I visited this exhibition at Norwich Castle Museum and Art Gallery. The exhibition was just about to end there but will move on to Sheffield and Newcastle, ending up at Tate Britain in October – December 2012.
The exhibition charts the depiction of the family over 400 years of British Art and looks at how the notions of family have changed over time. The exhibition brings together representations of the family across different periods and media.
It was arranged around the five themes of;
- Couples and Kinship
I found it a really interesting exhibition and I liked the way that it mixed contemporary art forms (video and photography) with traditional paintings. For example an oil painting by Henry Walton “Sir Robert and Lady Buxton and Their Daughter Anne, 1786” was in the same “Home” section as a couple of untitled photographs taken in 1995 by Richard Billingham from his “Ray’s a Laugh” series. This showed a complete contrast in approaches to the family. The relaxed portrait painted in the 18th century depicting how children can enrich a marriage and portraying family virtues. Whereas the 20th century photographs were rom a series depicting the fathers alcoholism and its effect on the family.
I think the exhibition also showed me that the best photography can stand up as an art form with traditional media. For example, in the”Inheritance” section Donald Rodney’s photograph “In the House of My Father”1996-1997 was a moving image of his own sickle cell anaemia from which he died at an early age.
Studying this photo I realised how a great image can have many layers and meanings within it. To quote the exhibition catalogue;
A miniature house of discarded skin is photographed in the palm of the artist’s hand.

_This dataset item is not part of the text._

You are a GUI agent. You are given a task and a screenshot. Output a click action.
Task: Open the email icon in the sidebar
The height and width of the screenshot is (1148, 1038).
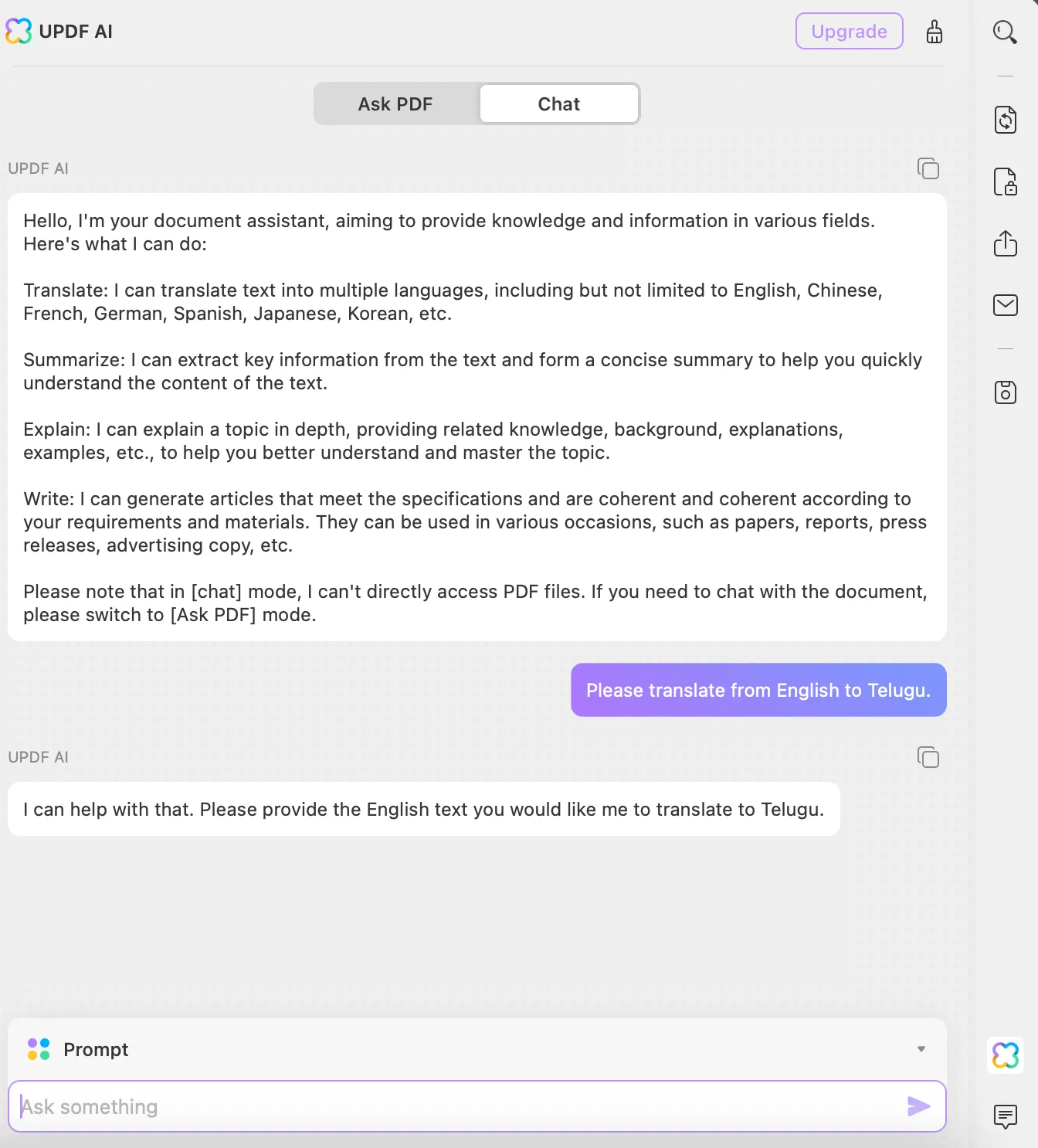point(1005,305)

It was made from skin removed in one of the many operations Rodney underwent to combat his sickle cell anaemia, the genetic blood disorder from which he was to die aged 37. The tiny house seems so delicate and vulnerable , cradled in the artist’s hand. The work propmpts us to ask our own questions. What role does inheritance play in our identity? And how does it affect the way we live?
It was fascinating to see how one photograph can stimulate such fundamental questions.
I would thoroughly recommend the exhibition.